*** Opening of PROVIDED INFORMATION ***
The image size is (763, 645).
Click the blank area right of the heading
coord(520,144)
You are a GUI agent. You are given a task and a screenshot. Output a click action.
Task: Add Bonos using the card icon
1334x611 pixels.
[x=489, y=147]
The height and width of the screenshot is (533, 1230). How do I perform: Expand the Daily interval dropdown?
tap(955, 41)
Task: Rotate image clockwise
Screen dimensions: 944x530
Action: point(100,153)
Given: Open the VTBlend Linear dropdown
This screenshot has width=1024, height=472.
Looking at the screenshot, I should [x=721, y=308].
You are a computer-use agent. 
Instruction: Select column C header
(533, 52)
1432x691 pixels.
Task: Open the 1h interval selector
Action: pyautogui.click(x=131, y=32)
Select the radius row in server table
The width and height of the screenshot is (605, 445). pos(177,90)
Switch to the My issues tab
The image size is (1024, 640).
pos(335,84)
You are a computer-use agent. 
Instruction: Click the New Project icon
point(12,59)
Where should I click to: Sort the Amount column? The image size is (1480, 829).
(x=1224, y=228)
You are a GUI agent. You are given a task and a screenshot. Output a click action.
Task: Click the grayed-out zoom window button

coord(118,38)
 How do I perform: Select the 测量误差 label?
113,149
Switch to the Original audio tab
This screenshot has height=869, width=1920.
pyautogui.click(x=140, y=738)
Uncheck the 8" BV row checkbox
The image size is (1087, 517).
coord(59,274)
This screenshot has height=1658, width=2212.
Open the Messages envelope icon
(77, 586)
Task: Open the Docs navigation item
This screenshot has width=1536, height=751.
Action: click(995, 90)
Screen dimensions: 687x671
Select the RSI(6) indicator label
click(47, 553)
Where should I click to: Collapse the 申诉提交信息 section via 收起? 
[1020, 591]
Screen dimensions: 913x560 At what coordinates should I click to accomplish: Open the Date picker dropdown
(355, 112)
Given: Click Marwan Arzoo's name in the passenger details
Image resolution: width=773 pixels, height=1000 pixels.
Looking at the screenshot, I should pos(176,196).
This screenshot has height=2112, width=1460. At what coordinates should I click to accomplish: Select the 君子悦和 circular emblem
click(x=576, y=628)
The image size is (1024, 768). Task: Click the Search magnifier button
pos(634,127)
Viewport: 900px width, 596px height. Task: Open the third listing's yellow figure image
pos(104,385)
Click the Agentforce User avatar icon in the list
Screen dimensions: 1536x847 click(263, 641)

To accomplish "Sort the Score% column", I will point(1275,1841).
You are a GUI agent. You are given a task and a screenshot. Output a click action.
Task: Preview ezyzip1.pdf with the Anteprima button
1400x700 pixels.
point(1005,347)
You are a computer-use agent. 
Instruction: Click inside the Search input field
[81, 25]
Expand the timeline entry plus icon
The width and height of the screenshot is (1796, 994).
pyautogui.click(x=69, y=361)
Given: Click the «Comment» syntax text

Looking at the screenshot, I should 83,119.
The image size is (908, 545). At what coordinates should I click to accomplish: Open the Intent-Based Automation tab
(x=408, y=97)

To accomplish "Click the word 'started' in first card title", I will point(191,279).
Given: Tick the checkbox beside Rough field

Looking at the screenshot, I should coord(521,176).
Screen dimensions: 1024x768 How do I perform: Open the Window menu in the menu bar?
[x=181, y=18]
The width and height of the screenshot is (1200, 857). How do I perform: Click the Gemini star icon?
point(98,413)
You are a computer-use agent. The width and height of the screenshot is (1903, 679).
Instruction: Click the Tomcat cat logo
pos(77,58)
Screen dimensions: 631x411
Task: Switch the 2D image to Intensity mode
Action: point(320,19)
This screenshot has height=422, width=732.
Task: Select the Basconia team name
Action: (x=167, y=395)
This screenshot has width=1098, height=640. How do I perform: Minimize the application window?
*** Close of PROVIDED INFORMATION ***
§ **REQUIRED ACTION**
The records above should be repeated exactly. Print them all.

§ **RESPONSE TO THIS TASK**
The image size is (763, 645).
Click the blank area right of the heading
coord(520,144)
You are a GUI agent. You are given a task and a screenshot. Output a click action.
Task: Add Bonos using the card icon
1334x611 pixels.
[x=489, y=147]
The height and width of the screenshot is (533, 1230). How do I perform: Expand the Daily interval dropdown?
tap(955, 41)
Task: Rotate image clockwise
Screen dimensions: 944x530
Action: point(100,153)
Given: Open the VTBlend Linear dropdown
This screenshot has width=1024, height=472.
Looking at the screenshot, I should [x=721, y=308].
You are a computer-use agent. 
Instruction: Select column C header
(533, 52)
1432x691 pixels.
Task: Open the 1h interval selector
Action: pyautogui.click(x=131, y=32)
Select the radius row in server table
The width and height of the screenshot is (605, 445). pos(177,90)
Switch to the My issues tab
The image size is (1024, 640).
pos(335,84)
You are a computer-use agent. 
Instruction: Click the New Project icon
point(12,59)
Where should I click to: Sort the Amount column? The image size is (1480, 829).
(x=1224, y=228)
You are a GUI agent. You are given a task and a screenshot. Output a click action.
Task: Click the grayed-out zoom window button

coord(118,38)
 How do I perform: Select the 测量误差 label?
113,149
Switch to the Original audio tab
This screenshot has height=869, width=1920.
pyautogui.click(x=140, y=738)
Uncheck the 8" BV row checkbox
The image size is (1087, 517).
coord(59,274)
This screenshot has height=1658, width=2212.
Open the Messages envelope icon
(77, 586)
Task: Open the Docs navigation item
This screenshot has width=1536, height=751.
Action: click(995, 90)
Screen dimensions: 687x671
Select the RSI(6) indicator label
click(47, 553)
Where should I click to: Collapse the 申诉提交信息 section via 收起? 
[1020, 591]
Screen dimensions: 913x560 At what coordinates should I click to accomplish: Open the Date picker dropdown
(355, 112)
Given: Click Marwan Arzoo's name in the passenger details
Image resolution: width=773 pixels, height=1000 pixels.
Looking at the screenshot, I should pos(176,196).
This screenshot has height=2112, width=1460. At what coordinates should I click to accomplish: Select the 君子悦和 circular emblem
click(x=576, y=628)
The image size is (1024, 768). Task: Click the Search magnifier button
pos(634,127)
Viewport: 900px width, 596px height. Task: Open the third listing's yellow figure image
pos(104,385)
Click the Agentforce User avatar icon in the list
Screen dimensions: 1536x847 click(263, 641)

To accomplish "Sort the Score% column", I will point(1275,1841).
You are a GUI agent. You are given a task and a screenshot. Output a click action.
Task: Preview ezyzip1.pdf with the Anteprima button
1400x700 pixels.
point(1005,347)
You are a computer-use agent. 
Instruction: Click inside the Search input field
[81, 25]
Expand the timeline entry plus icon
The width and height of the screenshot is (1796, 994).
pyautogui.click(x=69, y=361)
Given: Click the «Comment» syntax text

Looking at the screenshot, I should 83,119.
The image size is (908, 545). At what coordinates should I click to accomplish: Open the Intent-Based Automation tab
(x=408, y=97)

To accomplish "Click the word 'started' in first card title", I will point(191,279).
Given: Tick the checkbox beside Rough field

Looking at the screenshot, I should coord(521,176).
Screen dimensions: 1024x768 How do I perform: Open the Window menu in the menu bar?
[x=181, y=18]
The width and height of the screenshot is (1200, 857). How do I perform: Click the Gemini star icon?
point(98,413)
You are a computer-use agent. The width and height of the screenshot is (1903, 679).
Instruction: Click the Tomcat cat logo
pos(77,58)
Screen dimensions: 631x411
Task: Switch the 2D image to Intensity mode
Action: point(320,19)
This screenshot has height=422, width=732.
Task: Select the Basconia team name
Action: (x=167, y=395)
This screenshot has width=1098, height=640. How do I perform: Minimize the application window?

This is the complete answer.